Price had simply asked for Buckingham's badge and told him to take two weeks off to "get his head straight." He made it clear that Buckingham didn't have any choice in the matter.
Buckingham had connections in Magic Management, however, and just because he wasn't technically at work didn't mean he couldn't find out what was going on. So, he heard about the sighting of the three fugitives almost immediately after the call came in on the hotline. Someone had picked them up hitchhiking and recognized Schmerfeld.
The lucky thing about Buckingham's unplanned vacation was that it freed him up to head south to the place where the three had been spotted. That's why he was packing. If Price wasn't going to do anything about the situation, Buckingham would bring them in himself. He had to admit that the organization frustrated him. He felt as if Price were letting his personal issues with Buckingham get in the way of justice. Perhaps Buckingham hadn't gone through the proper channels with this case. Perhaps tipping off the press was a bit extreme. But he knew he was right. There was more to this case than anyone thought.
Buckingham felt excited about this case. He hadn't felt excited about his work in a long time. It was a good feeling. A feeling of purpose. He wouldn't rest until he found the three of them and brought them to justice.

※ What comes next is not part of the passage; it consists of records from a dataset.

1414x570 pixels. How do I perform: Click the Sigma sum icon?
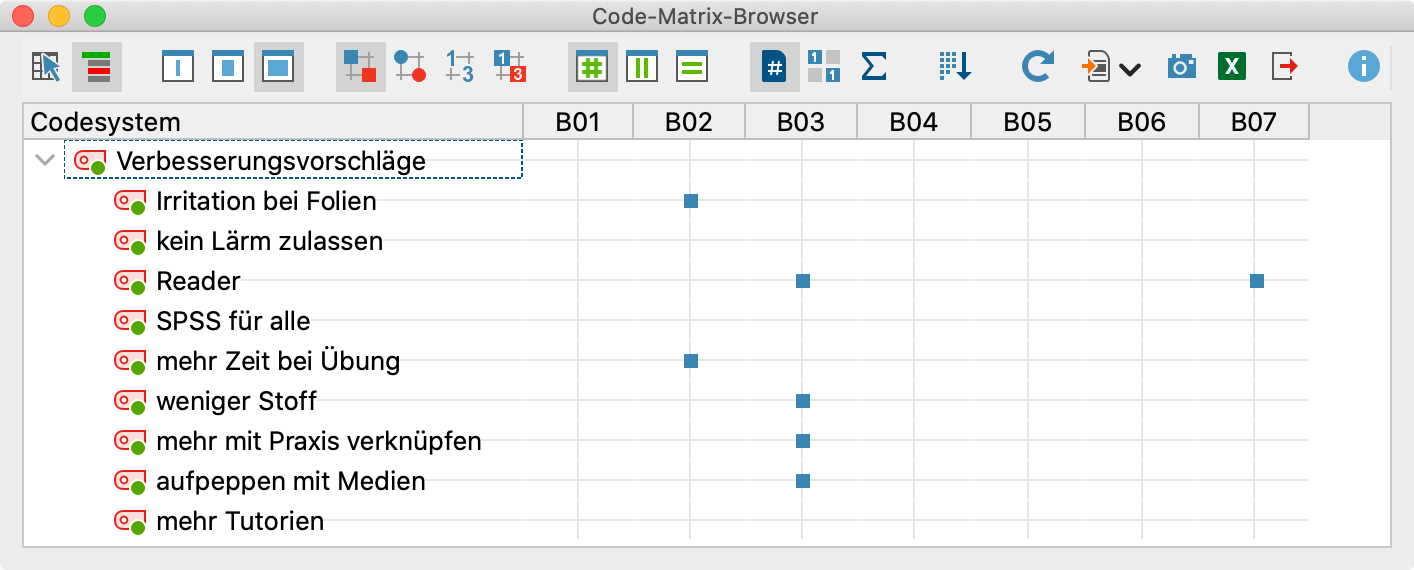(x=874, y=67)
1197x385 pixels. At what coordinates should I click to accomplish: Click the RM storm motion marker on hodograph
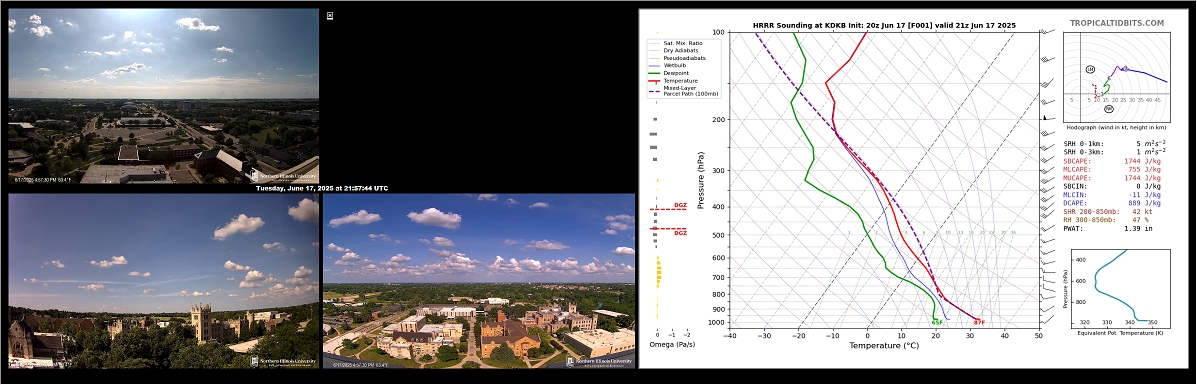tap(1108, 109)
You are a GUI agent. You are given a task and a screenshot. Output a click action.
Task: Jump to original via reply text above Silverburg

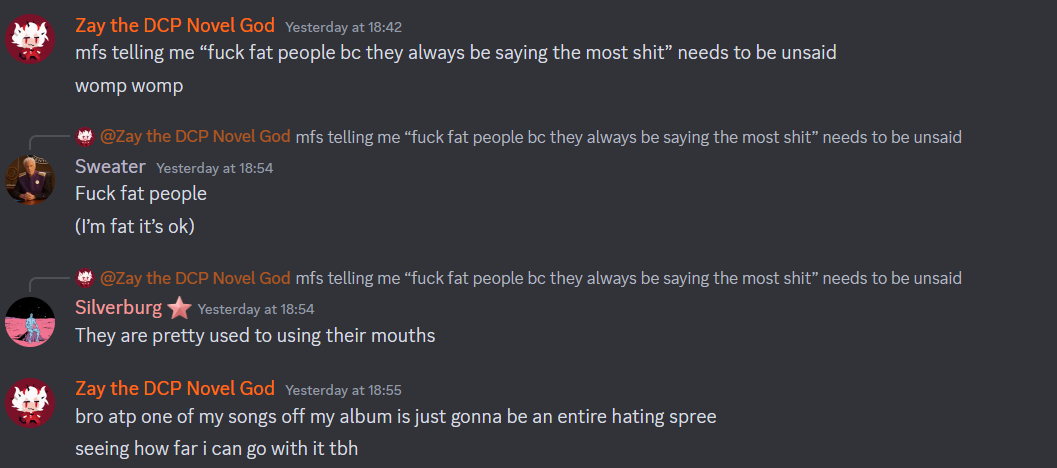(628, 278)
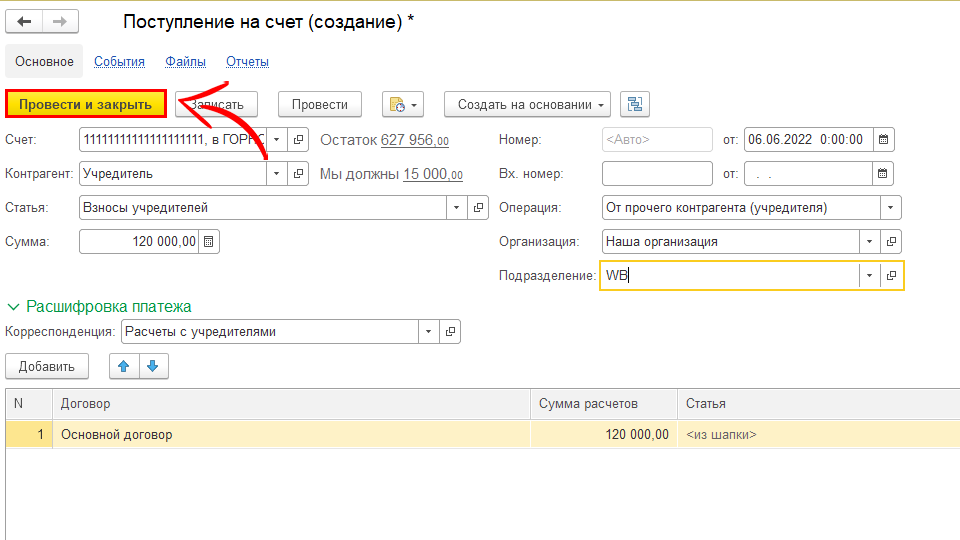Click the back navigation arrow

click(24, 22)
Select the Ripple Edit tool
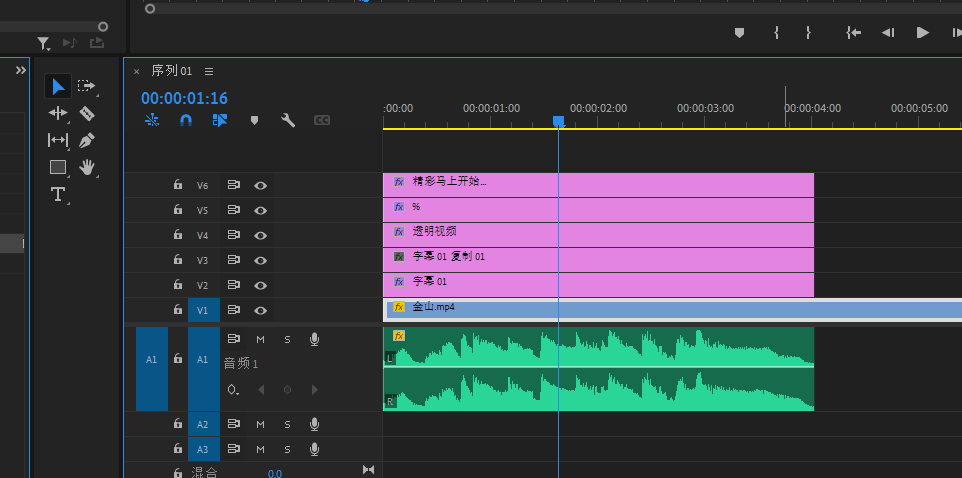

Everyone in the room was on her feet. (Except Billy, who was on his feet.) Mother Constance snatched the bag from Bunni. "What is this?" she demanded studying its contents. Realizing, she dropped the bag in horror.
"It's mine," said Iris.
"She's a ghoul," said Bunni.
Constance was shaking her head vigorously. "Jaqueline, how could you? How could you pledge yourself to the coven after you've allied yourself with this monster?"
"Jaq didn't know," said Iris. "She didn't know what I was."
Jaq whirled to look at Iris. Iris looked back fiercely. Jaq barely nodded.
"Oh God," said Jaq. "You're a ghoul, Iris? How could you—"
"Grab the ghoul!" Mother Constance cried, and chaos ensued.
Iris made a break for the door, with Billy on her heels. The witches went after them. Iris ran as fast as she could, but she had several things working against her. First of all, she was running through narrow halls and she had to slow down to make turns or avoid running into walls. Secondly, she was unfamiliar with the house and had no idea where she was going. Thirdly, she was a pack-a-day smoker and was out of breath in minutes. The witches lived in the house, knew it inside and out, and were in the peak of health from laboring in the fields. She didn't stand much of a chance.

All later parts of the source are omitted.